Apple Walnut Muffins with Chestnut Flour

I love the fall and all the colors, spices and aromas that go with it. One of my favorite recipes is an apple cake that was given to me by Sue Carnes, one of my first neighbors back in 1990 when we lived in Brentwood Forrest with our newborn Claire. Sue’s cake was delicious and she topped it off with an amazing caramel icing that was to die for. Fast forward 24 years and I’m right in the middle of PaleoLand. I haven’t made that cake in a while, but thought I’d try to recreate it using paleo friendly flours like almond and chestnut flour. I pulled out Sue’s handwritten recipe card and studied her handwriting, as if she had just given it to me. After waxing nostalgic about a much simpler time, I got to work trying to make my paleo version of apple cake. I decided to go with muffins instead of cake because, well, I like muffins. I was impressed with the results.. While these are gluten free, they do have added sugar, so are not appropriate for a strict, Whole30 type of paleo. But if you’re looking for a tasty treat made without wheat flour, this just might be your answer.
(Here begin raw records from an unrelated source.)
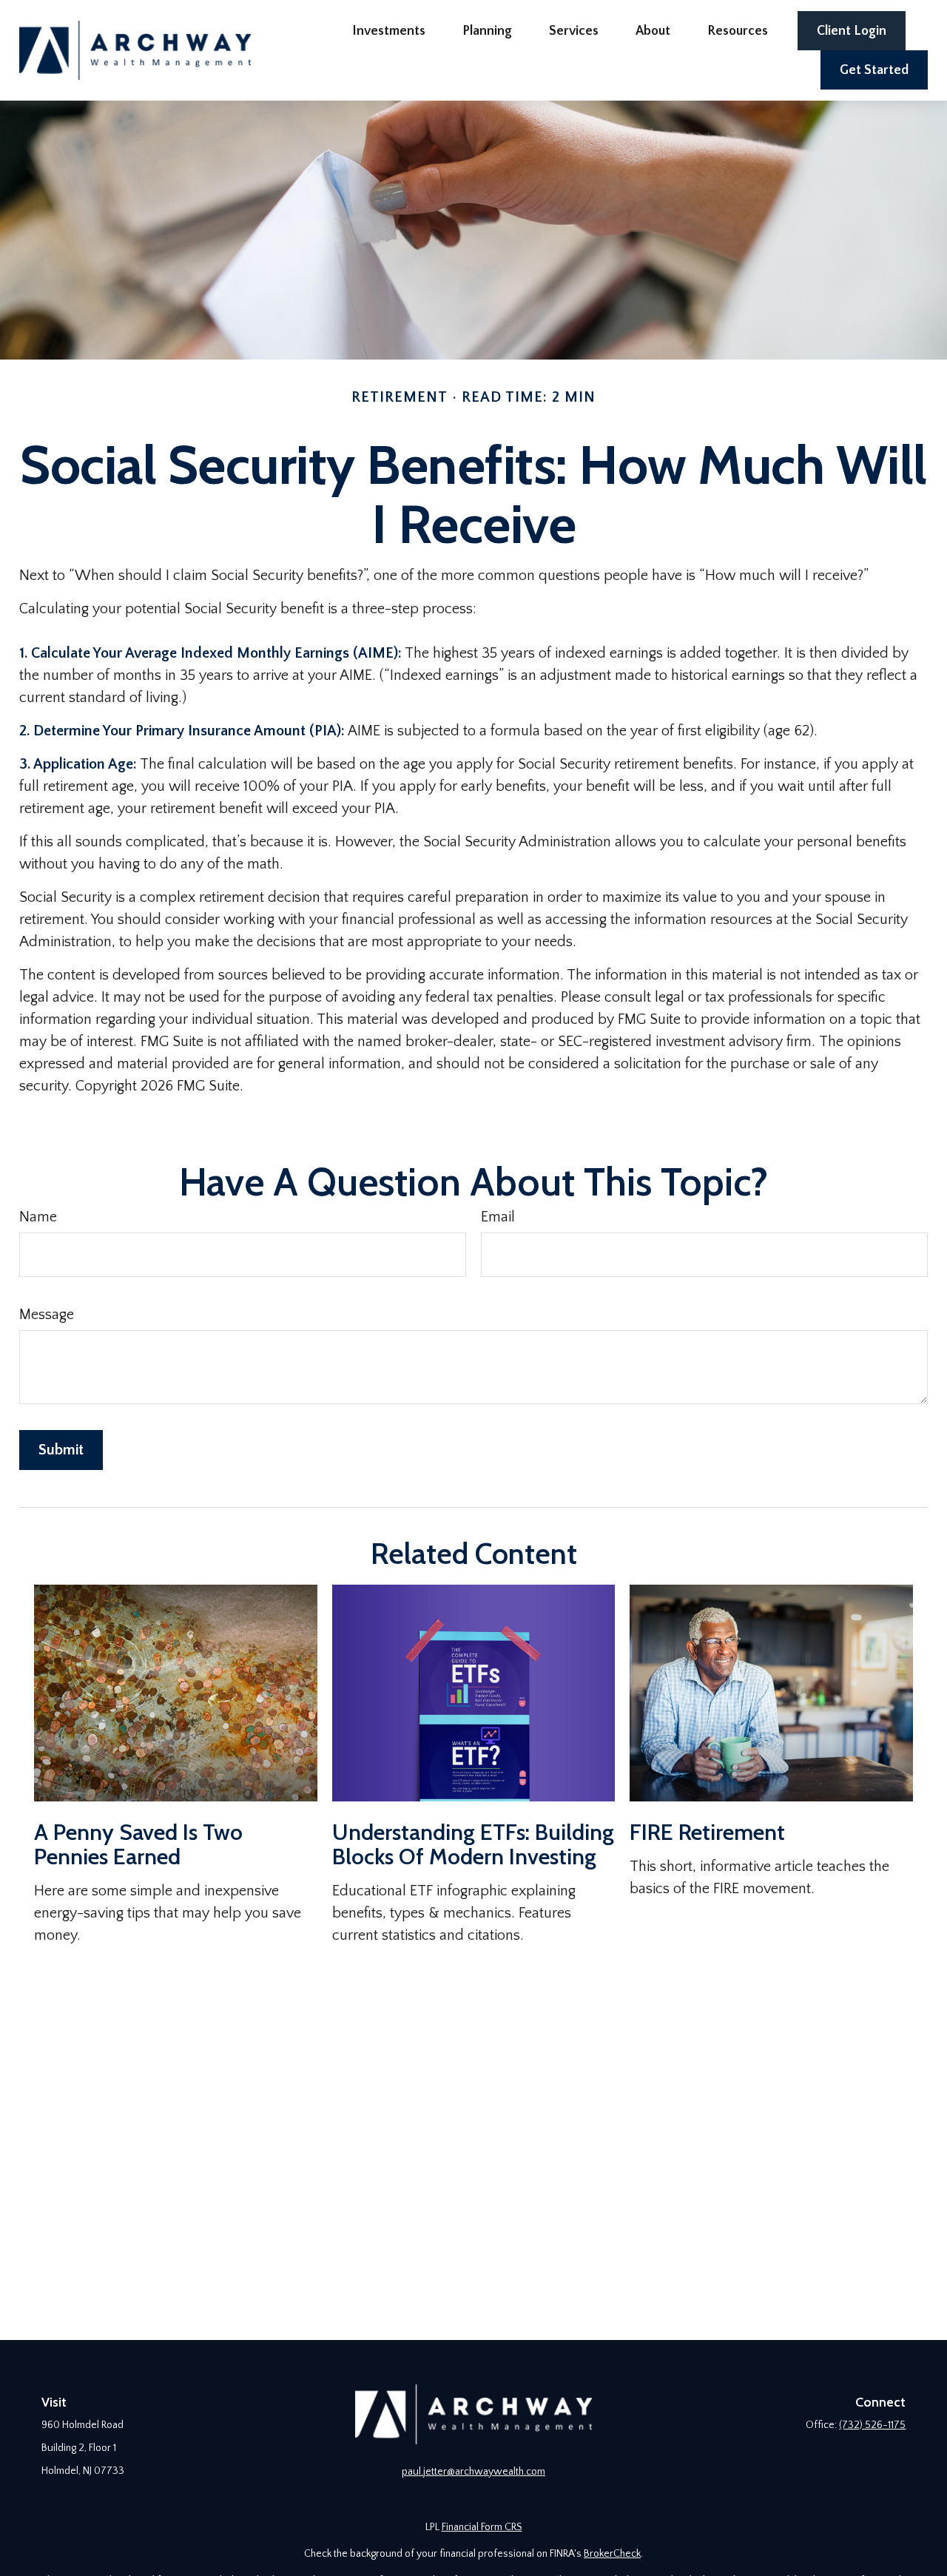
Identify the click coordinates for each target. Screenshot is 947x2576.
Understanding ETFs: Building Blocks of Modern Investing (473, 1844)
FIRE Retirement (707, 1832)
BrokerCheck (612, 2554)
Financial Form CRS (482, 2527)
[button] (389, 31)
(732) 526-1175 (872, 2425)
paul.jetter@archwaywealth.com (473, 2472)
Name (38, 1217)
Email (498, 1217)
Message (46, 1314)
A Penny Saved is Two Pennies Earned (138, 1844)
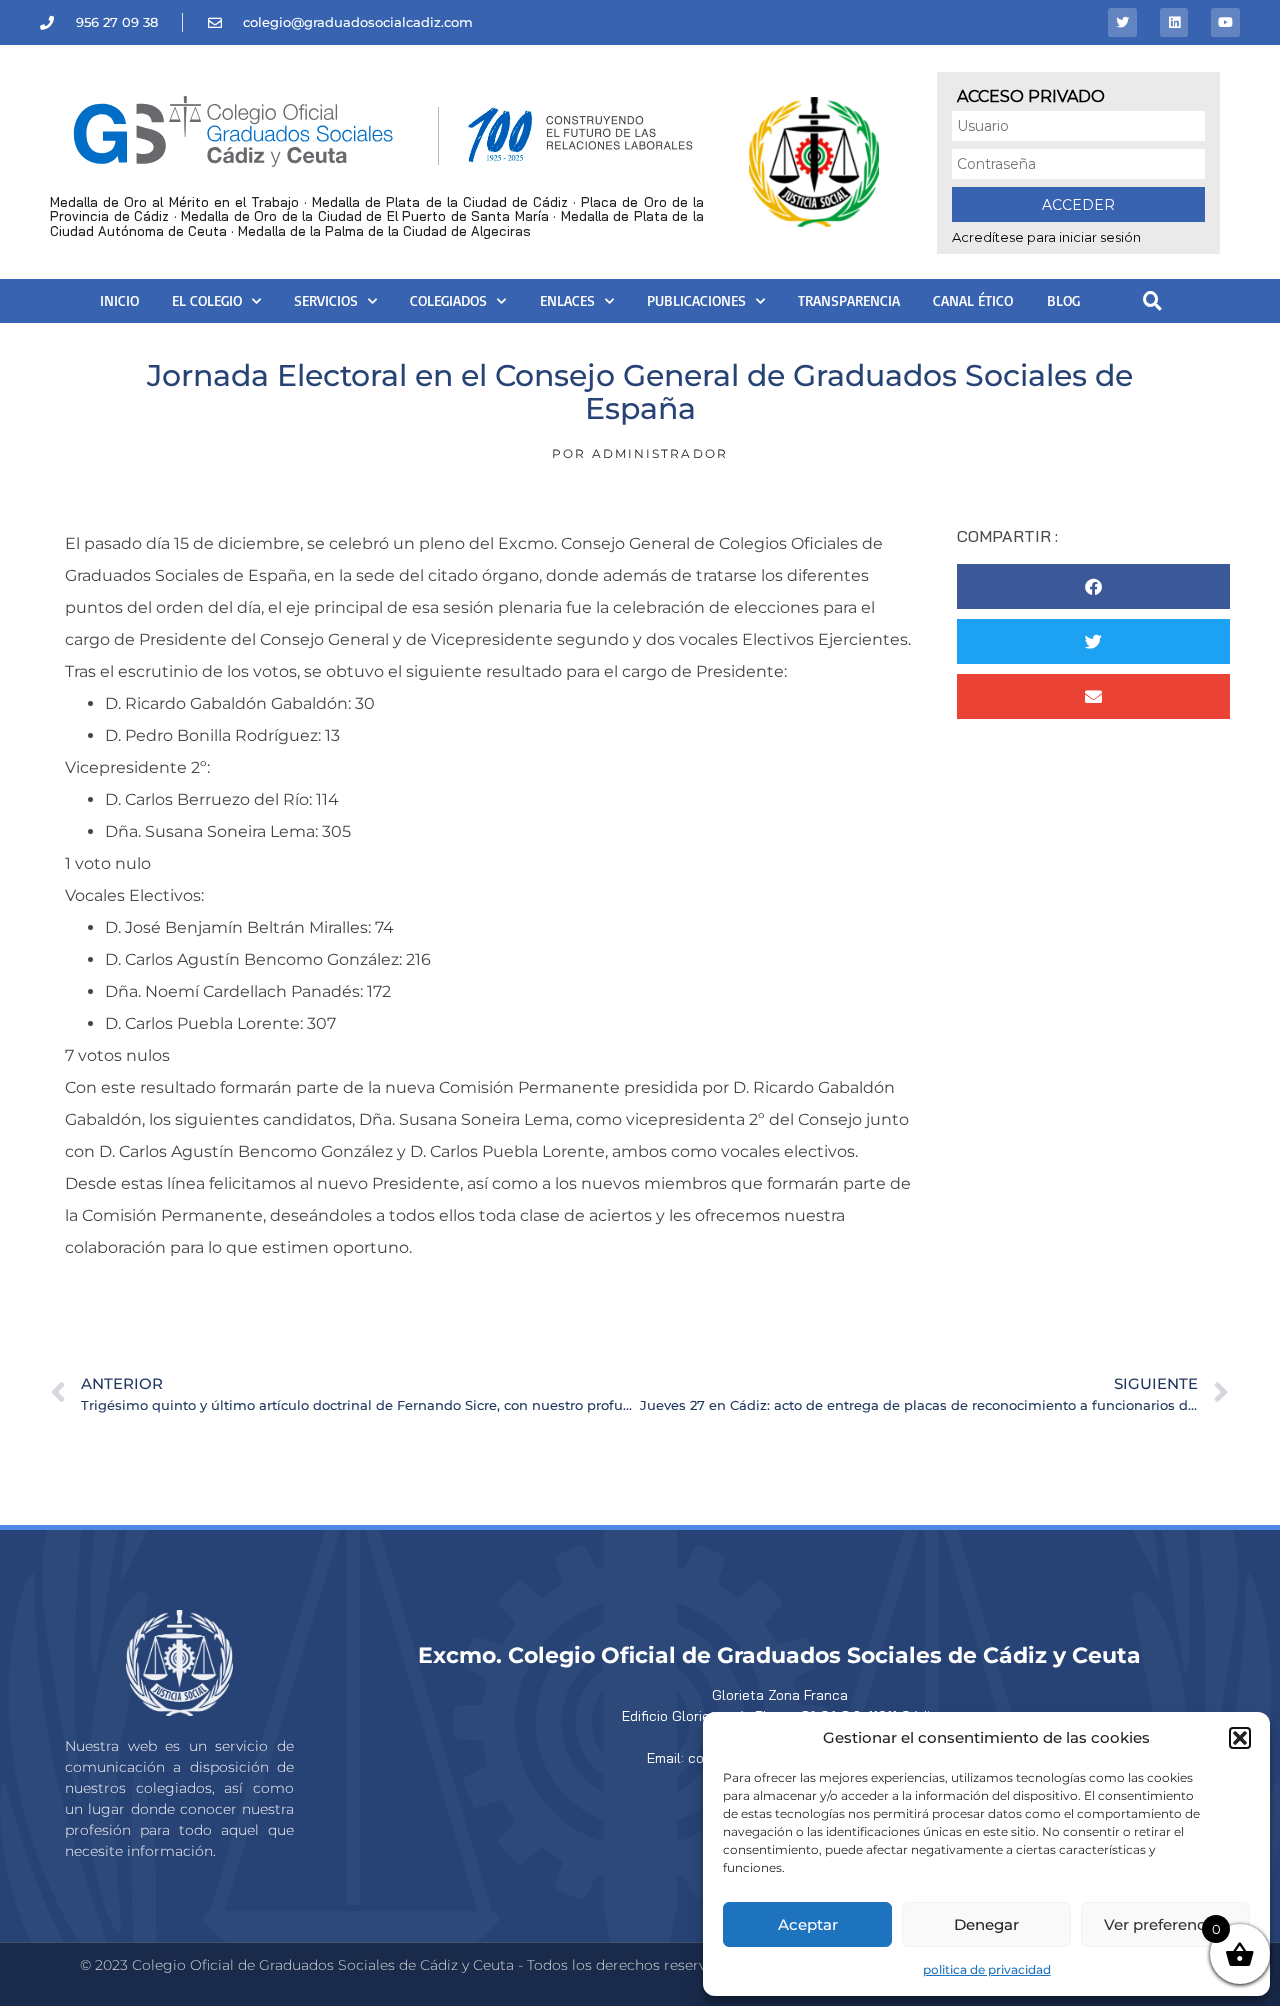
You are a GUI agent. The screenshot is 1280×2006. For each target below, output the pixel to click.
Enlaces (567, 300)
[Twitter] (1122, 22)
If you don’t have chestnut flour, you may have to order it off Amazon because it can be hard to find. (This is the chestnut flour I bought online.) I’m sure there are other places to find it, but I bought 3 bags knowing I was going to be experimenting with it.
Ingredients
2 cups chestnut flour
1/3 cup almond flour
1 T. arrowroot powder
1/3 cup. walnuts
1 t. cinnamon
1/4 t. ground cloves
1/4 t. nutmeg
3/4 t. salt
2 t. baking soda
2/3 cup coconut sugar
4 Cups chopped apples (4–5 apples I like Granny Smith or something tart)
1 t. vanilla
1/2 cup coconut oil
3 eggs, beaten
1/3 cup honey
Instructions
Combine dry ingredients in mixing bowl. Add apples, coconut oil, walnuts and eggs and honey. Mix together until well blended. Batter will be very thick. Bake in a muffin pan that has been oiled with coconut oil or use muffin liners. (I prefer my Sur la Table muffin pan that NOTHING sticks to! For details on that pan, see this post.)
Bake at 350 for about 14-17 minutes making sure they are browned but not over baked. Makes about 12 muffins. Store leftovers in an airtight container and they will be even more moist the next day, if there are any left over!